▸ Objective: Please copy the baseball hearing transcript from "So, Mr. DuPuy" up to and including "well. Thank you.", word for word.

▸ Text provided:
Senator DeWine. I think the testimony has been very
helpful, and I thank you all very much.
Let me just make one final comment. I believe that all the
problems that we have discussed today--and we have discussed
many problems--that the bulk of the problems of organized
baseball will in fact be solved if you solve the disparity in
income problem.
I believe that baseball will never be truly healthy, will
never be truly competitive, will never truly be the sport that
we all love so much and that we know it can be again, unless we
solve this competitive problem.
So, Mr. DuPuy and Mr. Fehr, I think you have a big
responsibility, and it is a responsibility, quite candidly,
that goes beyond your responsibility to your respective
parties, beyond your responsibility to the owners, beyond your
responsibility to the players. I think that is the great
tradition of baseball and the history of baseball, and I
believe some obligation--a compelling obligation--to the fans.
So we wish you well. Thank you.
Mr. Fehr. Thank you, Senator.
Mr. DuPuy. Thank you.
Senator DeWine. The hearing is adjourned.
[Whereupon, at 1:40 p.m., the Committee was adjourned.]
[Questions and answers and submissions for the record
follow.]
QUESTIONS AND ANSWERS
Responses of Stanley M. Brand to questions submitted by Senator Leahy
Question 1. In your testimony you contend that professional
baseball continues to enjoy antitrust immunity and that minor league
baseball is likewise immune from federal antitrust law. On what do you
base your contention that minor league baseball is immune from federal
antitrust laws? In your view, when did minor league baseball first gain
immunity from federal antitrust laws?
Answer. Minor League Baseball is exempt from the antitrust laws
based on the rationale of the Supreme Court's various decisions on the
subject, the decisions of lower federal courts, and Congressional
action. This ``immunity'' or ``exemption'' dates back to the Supreme
Court's 1922 decision in Federal Baseball Club of Baltimore, Inc. v.
National League of Professional Baseball Clubs, 259 U.S. 200 (1922).
The rationale for the decision of the Supreme Court in Federal Baseball
was not limited to the Major Leagues but applied generally to the
``business of baseball.'' Federal Baseball Club of Baltimore, Inc. v.
National League of Professional Baseball Clubs, 259 U.S. 200 (1922). In
1946, a federal district court in the state of Washington observed in
dicta in a case involving claims against a minor league baseball club
that ``professional baseball did not constitute commerce in the
commonly-accepted use of those words,'' relying on the Supreme Court's
1922 decision. Niemiec v. Seattle Rainier Baseball Clubs, Inc., 67 F.

▸ Dataset extract:
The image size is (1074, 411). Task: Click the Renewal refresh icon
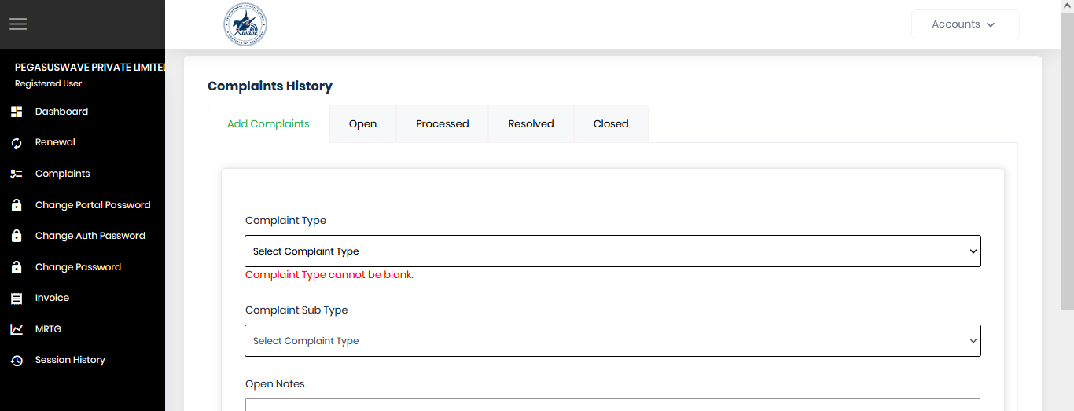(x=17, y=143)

==

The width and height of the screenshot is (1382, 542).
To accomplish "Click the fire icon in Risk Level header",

▸ The answer:
So, Mr. DuPuy and Mr. Fehr, I think you have a big
responsibility, and it is a responsibility, quite candidly,
that goes beyond your responsibility to your respective
parties, beyond your responsibility to the owners, beyond your
responsibility to the players. I think that is the great
tradition of baseball and the history of baseball, and I
believe some obligation--a compelling obligation--to the fans.
So we wish you well. Thank you.